EXERCISE AIM → Reproduce verbatim every item from the line containing "Click the legend entry" down to the line containing "Click the axis", including both of those lines.

MATERIAL →
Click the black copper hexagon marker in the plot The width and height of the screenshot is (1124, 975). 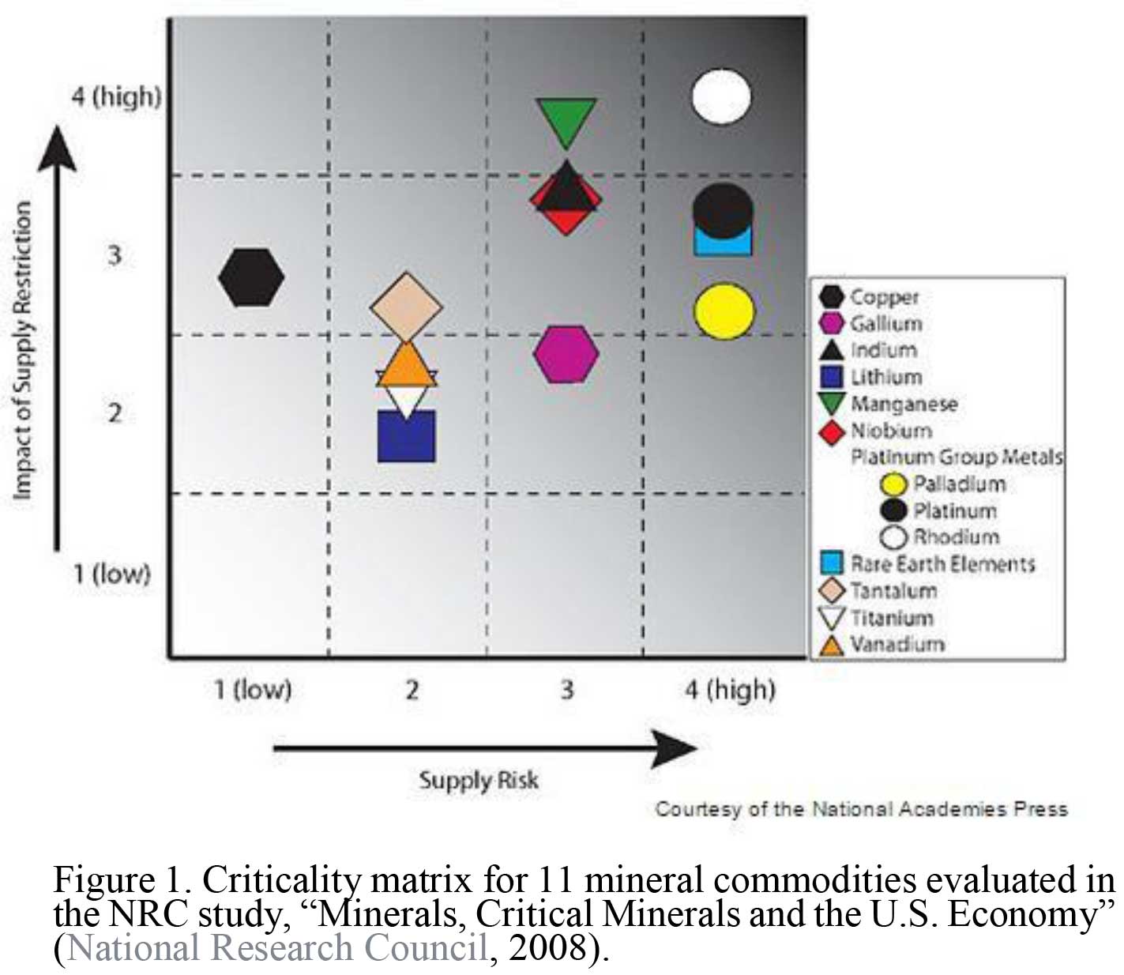click(x=251, y=277)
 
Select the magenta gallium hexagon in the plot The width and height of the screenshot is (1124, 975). click(x=566, y=354)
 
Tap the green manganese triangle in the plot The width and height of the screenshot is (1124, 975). click(x=566, y=119)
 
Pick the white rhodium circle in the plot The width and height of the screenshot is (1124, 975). click(x=721, y=96)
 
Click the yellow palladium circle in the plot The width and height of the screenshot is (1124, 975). click(x=724, y=311)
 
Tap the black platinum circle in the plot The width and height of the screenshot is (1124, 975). click(x=723, y=210)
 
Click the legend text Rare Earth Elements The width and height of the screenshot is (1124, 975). click(x=942, y=563)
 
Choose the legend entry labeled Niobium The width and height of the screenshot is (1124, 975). click(x=891, y=431)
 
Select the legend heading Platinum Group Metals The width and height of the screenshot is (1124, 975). click(x=957, y=457)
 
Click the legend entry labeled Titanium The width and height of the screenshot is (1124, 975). click(x=892, y=617)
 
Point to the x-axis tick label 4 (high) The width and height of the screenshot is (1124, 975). click(x=730, y=690)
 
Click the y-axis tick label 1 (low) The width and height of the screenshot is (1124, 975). click(x=111, y=573)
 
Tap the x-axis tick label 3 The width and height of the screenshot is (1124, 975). click(x=567, y=690)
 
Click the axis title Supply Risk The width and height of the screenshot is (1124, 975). click(x=479, y=781)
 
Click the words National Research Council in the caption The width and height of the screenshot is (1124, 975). click(x=278, y=948)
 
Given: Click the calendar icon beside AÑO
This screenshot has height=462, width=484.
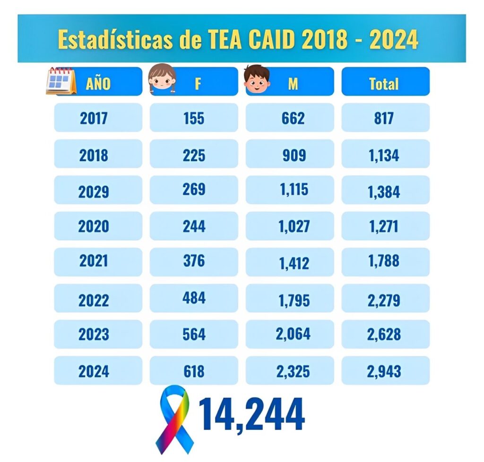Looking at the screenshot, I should pyautogui.click(x=61, y=81).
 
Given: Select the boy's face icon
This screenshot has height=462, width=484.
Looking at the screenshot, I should pyautogui.click(x=257, y=79).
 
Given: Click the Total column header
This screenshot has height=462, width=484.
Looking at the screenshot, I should pyautogui.click(x=385, y=83).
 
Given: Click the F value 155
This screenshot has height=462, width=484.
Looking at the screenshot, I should pyautogui.click(x=194, y=118).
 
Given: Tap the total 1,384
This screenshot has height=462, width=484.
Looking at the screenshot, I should pyautogui.click(x=385, y=192).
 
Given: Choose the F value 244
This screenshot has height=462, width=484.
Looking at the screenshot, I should pyautogui.click(x=194, y=227).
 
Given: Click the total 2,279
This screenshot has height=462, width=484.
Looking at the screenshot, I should pyautogui.click(x=385, y=300).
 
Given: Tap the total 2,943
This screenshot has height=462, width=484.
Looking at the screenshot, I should pyautogui.click(x=385, y=371).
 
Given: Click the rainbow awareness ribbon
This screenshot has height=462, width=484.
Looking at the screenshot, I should pyautogui.click(x=173, y=419).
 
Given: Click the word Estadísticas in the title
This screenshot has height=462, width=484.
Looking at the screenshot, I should pyautogui.click(x=115, y=40).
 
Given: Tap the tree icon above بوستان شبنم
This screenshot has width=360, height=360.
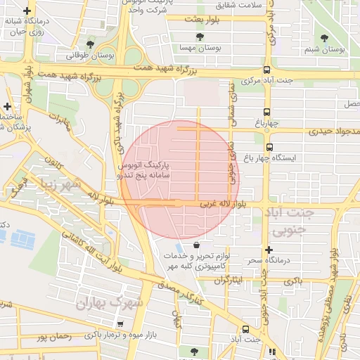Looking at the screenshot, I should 324,39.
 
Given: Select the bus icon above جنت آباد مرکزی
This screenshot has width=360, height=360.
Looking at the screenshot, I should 266,70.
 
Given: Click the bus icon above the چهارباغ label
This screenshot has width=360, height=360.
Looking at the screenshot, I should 266,112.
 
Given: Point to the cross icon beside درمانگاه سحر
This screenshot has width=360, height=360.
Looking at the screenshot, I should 268,250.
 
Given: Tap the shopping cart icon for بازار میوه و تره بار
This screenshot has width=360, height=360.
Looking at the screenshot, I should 120,324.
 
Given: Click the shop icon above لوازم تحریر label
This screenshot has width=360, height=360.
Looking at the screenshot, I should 195,245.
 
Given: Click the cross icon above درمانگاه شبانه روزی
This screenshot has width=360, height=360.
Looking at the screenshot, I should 27,12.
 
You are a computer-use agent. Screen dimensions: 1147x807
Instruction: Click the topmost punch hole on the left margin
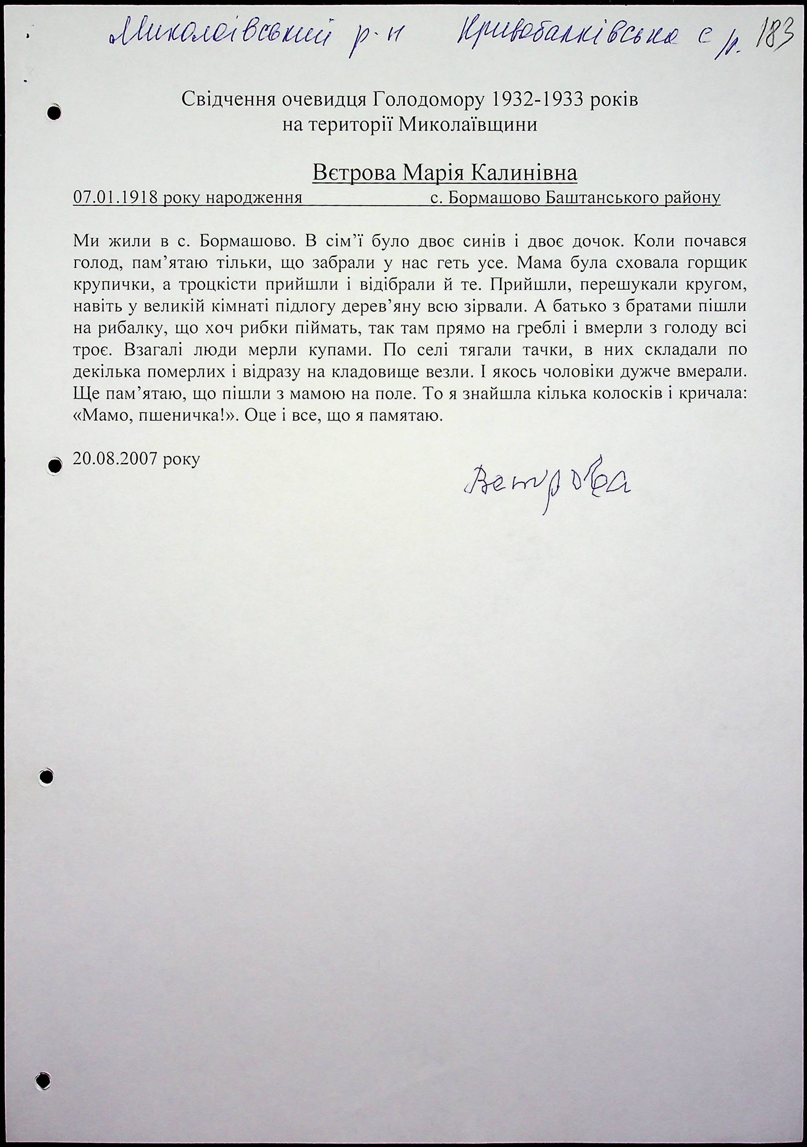[x=54, y=113]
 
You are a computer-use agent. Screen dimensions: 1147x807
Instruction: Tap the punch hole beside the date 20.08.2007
[x=55, y=465]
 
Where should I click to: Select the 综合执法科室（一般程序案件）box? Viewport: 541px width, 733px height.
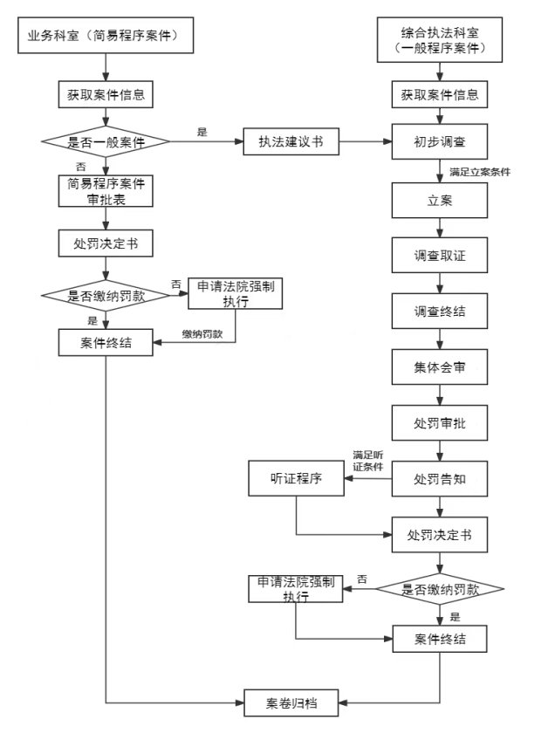pos(439,41)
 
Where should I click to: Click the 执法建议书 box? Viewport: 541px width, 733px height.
pos(291,142)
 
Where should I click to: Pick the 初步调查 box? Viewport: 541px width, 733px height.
pos(439,142)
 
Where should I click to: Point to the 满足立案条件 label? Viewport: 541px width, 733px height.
pos(480,172)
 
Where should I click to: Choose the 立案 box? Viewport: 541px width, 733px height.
pos(439,201)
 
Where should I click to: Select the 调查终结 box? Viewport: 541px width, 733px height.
pos(439,311)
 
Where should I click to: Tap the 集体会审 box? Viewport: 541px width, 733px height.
pos(439,367)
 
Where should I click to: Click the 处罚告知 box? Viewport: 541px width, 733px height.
pos(439,478)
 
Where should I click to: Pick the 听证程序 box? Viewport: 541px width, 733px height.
pos(298,478)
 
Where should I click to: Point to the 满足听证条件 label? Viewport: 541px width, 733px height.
pos(368,461)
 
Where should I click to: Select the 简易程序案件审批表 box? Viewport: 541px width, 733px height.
pos(106,191)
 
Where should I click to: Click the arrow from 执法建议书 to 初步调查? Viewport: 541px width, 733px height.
pos(365,142)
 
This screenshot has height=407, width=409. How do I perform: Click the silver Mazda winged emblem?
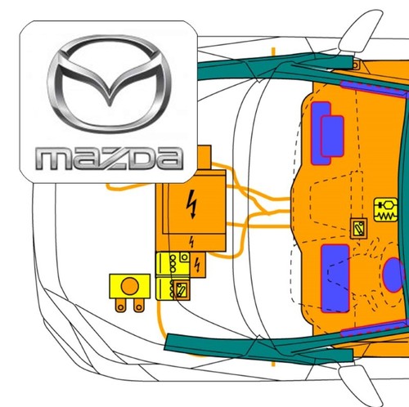[109, 84]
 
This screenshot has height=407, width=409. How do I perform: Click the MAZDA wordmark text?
[109, 159]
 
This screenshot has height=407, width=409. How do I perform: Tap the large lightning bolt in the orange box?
[192, 204]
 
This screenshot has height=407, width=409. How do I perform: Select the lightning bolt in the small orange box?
[197, 265]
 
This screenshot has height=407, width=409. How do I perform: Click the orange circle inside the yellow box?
[130, 286]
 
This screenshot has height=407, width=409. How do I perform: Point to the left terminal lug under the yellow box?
[121, 305]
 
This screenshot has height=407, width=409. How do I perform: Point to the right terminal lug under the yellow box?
[139, 305]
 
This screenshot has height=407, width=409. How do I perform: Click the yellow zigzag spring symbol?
[386, 209]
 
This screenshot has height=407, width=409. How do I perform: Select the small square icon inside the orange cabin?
[358, 228]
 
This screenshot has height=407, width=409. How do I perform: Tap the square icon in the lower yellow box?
[182, 290]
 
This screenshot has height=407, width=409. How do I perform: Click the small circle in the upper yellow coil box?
[185, 257]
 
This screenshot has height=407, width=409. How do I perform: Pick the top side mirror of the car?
[360, 30]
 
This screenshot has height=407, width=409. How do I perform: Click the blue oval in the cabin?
[393, 275]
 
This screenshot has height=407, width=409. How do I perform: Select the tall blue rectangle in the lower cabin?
[335, 278]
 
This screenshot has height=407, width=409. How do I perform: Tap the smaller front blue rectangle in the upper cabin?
[332, 136]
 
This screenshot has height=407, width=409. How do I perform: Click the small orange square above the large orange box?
[204, 157]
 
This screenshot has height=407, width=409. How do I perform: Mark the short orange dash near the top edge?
[273, 51]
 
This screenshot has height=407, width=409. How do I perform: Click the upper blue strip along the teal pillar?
[374, 87]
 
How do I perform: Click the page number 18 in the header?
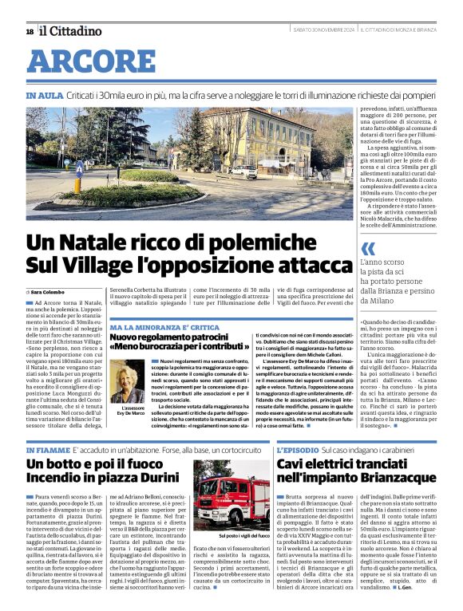point(30,31)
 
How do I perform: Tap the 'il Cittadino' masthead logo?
point(71,31)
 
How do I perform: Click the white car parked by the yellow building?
point(243,171)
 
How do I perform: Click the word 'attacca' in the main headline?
point(298,263)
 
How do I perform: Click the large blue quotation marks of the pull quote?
point(368,248)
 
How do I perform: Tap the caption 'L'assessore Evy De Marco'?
point(127,411)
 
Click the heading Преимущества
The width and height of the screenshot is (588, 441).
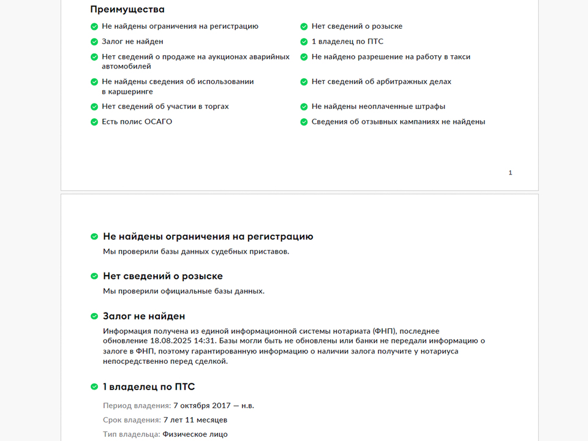127,9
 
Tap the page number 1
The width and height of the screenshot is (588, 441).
510,173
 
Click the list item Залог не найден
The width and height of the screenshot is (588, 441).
132,42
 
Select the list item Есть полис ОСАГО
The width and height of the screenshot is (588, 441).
137,121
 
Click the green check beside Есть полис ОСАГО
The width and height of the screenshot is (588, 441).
94,122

SOLUTION FOR THIS EXERCISE →
Click the legend entry labeled Titanium The width and height of the screenshot is (1124, 975). click(x=892, y=617)
 
Point to the x-axis tick label 4 (high) The width and height of the screenshot is (1124, 975). click(x=730, y=690)
 
Click the y-axis tick label 1 (low) The width and height of the screenshot is (1124, 975). click(x=111, y=573)
 
Tap the x-axis tick label 3 The width and height of the screenshot is (1124, 975). click(x=567, y=690)
 
Click the axis title Supply Risk The width and height of the screenshot is (1124, 975). click(x=479, y=781)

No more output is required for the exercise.